▶ [What is needed]:
In the entries below, find the line with "Instruction: Open the Help question mark icon" and the line with "Click SPC indicator"; give again those lines and every line between them, exactly.

▶ [Data extracts]:
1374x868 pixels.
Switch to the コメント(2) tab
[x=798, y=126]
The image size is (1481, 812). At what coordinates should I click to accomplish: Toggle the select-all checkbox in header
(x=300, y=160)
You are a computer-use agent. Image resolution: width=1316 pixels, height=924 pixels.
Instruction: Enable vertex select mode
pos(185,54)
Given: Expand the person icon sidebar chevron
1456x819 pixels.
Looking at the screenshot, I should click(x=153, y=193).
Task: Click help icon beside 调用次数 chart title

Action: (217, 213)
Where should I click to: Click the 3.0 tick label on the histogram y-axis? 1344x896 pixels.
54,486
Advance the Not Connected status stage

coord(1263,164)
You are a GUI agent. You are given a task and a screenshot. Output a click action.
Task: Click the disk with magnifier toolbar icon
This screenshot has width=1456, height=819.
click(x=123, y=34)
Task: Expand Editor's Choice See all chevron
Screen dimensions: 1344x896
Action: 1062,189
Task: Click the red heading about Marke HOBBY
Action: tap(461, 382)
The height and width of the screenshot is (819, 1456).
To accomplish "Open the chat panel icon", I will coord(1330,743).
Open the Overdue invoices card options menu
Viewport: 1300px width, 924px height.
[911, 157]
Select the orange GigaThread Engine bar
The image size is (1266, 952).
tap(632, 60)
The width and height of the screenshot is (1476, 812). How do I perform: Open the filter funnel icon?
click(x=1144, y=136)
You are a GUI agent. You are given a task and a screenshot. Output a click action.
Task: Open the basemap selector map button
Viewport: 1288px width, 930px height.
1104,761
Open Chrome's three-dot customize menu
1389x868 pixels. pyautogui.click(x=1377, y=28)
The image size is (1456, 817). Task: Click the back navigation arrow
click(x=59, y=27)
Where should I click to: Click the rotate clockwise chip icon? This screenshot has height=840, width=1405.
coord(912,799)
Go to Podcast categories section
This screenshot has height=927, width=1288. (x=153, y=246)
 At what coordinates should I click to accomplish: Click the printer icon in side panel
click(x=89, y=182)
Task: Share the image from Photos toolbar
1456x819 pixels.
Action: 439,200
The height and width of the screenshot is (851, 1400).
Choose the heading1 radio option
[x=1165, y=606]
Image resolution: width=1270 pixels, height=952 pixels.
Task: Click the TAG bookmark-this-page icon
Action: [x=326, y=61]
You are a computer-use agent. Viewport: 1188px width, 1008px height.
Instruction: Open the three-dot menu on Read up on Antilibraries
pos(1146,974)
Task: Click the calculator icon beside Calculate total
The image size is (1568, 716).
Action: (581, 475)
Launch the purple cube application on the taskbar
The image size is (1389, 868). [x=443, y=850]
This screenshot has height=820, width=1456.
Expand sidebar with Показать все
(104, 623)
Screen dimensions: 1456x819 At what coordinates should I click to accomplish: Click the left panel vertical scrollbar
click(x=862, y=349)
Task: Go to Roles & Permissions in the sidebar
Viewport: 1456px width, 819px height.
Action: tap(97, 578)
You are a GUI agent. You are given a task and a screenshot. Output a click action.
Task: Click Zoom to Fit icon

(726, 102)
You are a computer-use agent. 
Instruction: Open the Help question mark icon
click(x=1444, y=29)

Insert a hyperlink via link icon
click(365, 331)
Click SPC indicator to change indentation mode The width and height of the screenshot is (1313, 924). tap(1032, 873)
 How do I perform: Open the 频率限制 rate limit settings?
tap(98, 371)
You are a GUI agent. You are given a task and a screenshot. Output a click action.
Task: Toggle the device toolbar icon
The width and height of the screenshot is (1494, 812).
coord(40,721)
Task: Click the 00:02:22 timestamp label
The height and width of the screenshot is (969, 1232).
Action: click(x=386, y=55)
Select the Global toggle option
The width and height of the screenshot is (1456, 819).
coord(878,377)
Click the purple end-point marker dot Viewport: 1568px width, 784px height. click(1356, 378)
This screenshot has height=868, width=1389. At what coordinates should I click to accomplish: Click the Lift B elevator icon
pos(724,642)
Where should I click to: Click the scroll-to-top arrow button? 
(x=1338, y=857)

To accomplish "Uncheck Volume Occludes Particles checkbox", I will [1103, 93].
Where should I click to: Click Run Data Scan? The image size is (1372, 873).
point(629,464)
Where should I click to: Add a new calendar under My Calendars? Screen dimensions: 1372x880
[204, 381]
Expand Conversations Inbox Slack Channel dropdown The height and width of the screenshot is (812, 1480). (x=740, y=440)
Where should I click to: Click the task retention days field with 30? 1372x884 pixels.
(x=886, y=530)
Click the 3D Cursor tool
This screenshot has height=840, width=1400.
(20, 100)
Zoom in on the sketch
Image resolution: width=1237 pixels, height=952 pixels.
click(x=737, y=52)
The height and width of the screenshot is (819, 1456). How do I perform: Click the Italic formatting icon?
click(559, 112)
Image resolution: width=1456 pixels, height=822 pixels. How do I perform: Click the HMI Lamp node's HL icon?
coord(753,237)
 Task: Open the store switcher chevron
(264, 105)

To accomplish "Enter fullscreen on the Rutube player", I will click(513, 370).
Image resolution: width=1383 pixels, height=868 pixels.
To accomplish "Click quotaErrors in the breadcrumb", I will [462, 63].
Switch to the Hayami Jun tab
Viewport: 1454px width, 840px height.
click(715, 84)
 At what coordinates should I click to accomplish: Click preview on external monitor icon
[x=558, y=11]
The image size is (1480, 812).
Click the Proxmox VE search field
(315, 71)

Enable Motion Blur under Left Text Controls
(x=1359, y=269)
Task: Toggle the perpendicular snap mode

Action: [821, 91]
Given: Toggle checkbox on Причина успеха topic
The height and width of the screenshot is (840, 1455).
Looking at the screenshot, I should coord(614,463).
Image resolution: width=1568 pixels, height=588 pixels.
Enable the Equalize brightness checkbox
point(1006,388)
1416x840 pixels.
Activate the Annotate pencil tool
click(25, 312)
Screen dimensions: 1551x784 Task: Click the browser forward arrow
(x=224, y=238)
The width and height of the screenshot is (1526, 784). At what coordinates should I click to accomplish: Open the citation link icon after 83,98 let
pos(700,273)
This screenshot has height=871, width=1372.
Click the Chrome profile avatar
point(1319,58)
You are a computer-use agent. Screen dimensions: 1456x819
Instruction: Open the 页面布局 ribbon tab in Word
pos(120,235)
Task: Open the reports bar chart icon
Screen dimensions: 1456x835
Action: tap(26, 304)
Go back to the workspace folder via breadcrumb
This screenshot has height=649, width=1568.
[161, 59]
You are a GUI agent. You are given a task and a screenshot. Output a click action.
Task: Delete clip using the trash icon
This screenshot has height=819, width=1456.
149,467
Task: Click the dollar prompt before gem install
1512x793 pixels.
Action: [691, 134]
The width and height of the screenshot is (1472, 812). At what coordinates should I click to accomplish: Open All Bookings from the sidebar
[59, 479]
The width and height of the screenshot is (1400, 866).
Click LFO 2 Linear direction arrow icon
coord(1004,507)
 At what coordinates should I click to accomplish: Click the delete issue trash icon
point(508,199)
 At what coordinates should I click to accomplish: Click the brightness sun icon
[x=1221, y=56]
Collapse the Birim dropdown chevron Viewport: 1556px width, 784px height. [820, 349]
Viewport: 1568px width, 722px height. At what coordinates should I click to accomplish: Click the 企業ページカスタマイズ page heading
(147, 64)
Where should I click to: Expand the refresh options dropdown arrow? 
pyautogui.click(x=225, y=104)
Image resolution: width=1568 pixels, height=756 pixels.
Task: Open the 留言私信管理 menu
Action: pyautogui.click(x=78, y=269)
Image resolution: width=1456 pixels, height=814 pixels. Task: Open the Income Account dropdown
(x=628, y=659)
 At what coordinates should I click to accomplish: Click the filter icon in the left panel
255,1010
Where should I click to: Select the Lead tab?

▶ [Your response]:
Instruction: Open the Help question mark icon
click(x=1444, y=29)

Insert a hyperlink via link icon
click(365, 331)
Click SPC indicator to change indentation mode The width and height of the screenshot is (1313, 924). tap(1032, 873)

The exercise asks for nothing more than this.